◆ Given instruction ◆
Write out the records word for word, from the start through the line containing "pos(158,387)", and nothing past that line.

◆ Data lines ◆

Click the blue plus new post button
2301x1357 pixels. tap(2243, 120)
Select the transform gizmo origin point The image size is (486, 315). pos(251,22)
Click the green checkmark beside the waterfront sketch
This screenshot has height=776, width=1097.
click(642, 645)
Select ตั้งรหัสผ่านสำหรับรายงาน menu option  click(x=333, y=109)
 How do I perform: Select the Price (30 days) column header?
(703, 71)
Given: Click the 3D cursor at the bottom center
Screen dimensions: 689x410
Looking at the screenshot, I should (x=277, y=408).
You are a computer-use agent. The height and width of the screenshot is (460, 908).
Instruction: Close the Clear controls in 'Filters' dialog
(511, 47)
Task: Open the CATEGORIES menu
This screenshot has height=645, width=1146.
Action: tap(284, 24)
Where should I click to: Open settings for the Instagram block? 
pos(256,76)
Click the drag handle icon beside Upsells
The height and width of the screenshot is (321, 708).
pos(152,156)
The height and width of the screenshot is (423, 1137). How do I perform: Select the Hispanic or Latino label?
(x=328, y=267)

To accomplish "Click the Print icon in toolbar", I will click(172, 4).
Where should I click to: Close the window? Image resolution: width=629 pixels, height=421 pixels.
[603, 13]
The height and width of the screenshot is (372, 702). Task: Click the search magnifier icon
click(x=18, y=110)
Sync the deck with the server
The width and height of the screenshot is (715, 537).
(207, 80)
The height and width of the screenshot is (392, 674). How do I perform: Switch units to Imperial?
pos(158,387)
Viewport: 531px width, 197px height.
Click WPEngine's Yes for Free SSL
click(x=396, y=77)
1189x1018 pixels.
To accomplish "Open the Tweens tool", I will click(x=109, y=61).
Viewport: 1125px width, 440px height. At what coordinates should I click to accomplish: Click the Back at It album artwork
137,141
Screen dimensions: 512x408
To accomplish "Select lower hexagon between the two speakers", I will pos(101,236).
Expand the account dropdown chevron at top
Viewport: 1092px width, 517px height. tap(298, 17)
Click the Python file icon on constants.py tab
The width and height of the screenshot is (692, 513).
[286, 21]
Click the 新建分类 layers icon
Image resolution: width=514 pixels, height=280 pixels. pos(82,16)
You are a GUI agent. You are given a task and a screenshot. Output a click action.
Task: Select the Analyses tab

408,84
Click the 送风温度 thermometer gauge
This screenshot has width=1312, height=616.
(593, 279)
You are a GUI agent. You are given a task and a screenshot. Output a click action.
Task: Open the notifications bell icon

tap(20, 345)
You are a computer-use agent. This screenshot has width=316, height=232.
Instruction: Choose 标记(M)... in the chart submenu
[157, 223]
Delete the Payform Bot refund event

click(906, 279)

◆ Final result ◆
Click the blue plus new post button
2301x1357 pixels. tap(2243, 120)
Select the transform gizmo origin point The image size is (486, 315). pos(251,22)
Click the green checkmark beside the waterfront sketch
This screenshot has height=776, width=1097.
click(642, 645)
Select ตั้งรหัสผ่านสำหรับรายงาน menu option  click(x=333, y=109)
 How do I perform: Select the Price (30 days) column header?
(703, 71)
Given: Click the 3D cursor at the bottom center
Screen dimensions: 689x410
Looking at the screenshot, I should (x=277, y=408).
You are a computer-use agent. The height and width of the screenshot is (460, 908).
Instruction: Close the Clear controls in 'Filters' dialog
(511, 47)
Task: Open the CATEGORIES menu
This screenshot has height=645, width=1146.
Action: tap(284, 24)
Where should I click to: Open settings for the Instagram block? 
pos(256,76)
Click the drag handle icon beside Upsells
The height and width of the screenshot is (321, 708).
pos(152,156)
The height and width of the screenshot is (423, 1137). How do I perform: Select the Hispanic or Latino label?
(x=328, y=267)

To accomplish "Click the Print icon in toolbar", I will click(172, 4).
Where should I click to: Close the window? Image resolution: width=629 pixels, height=421 pixels.
[603, 13]
The height and width of the screenshot is (372, 702). Task: Click the search magnifier icon
click(x=18, y=110)
Sync the deck with the server
The width and height of the screenshot is (715, 537).
(207, 80)
The height and width of the screenshot is (392, 674). How do I perform: Switch units to Imperial?
pos(158,387)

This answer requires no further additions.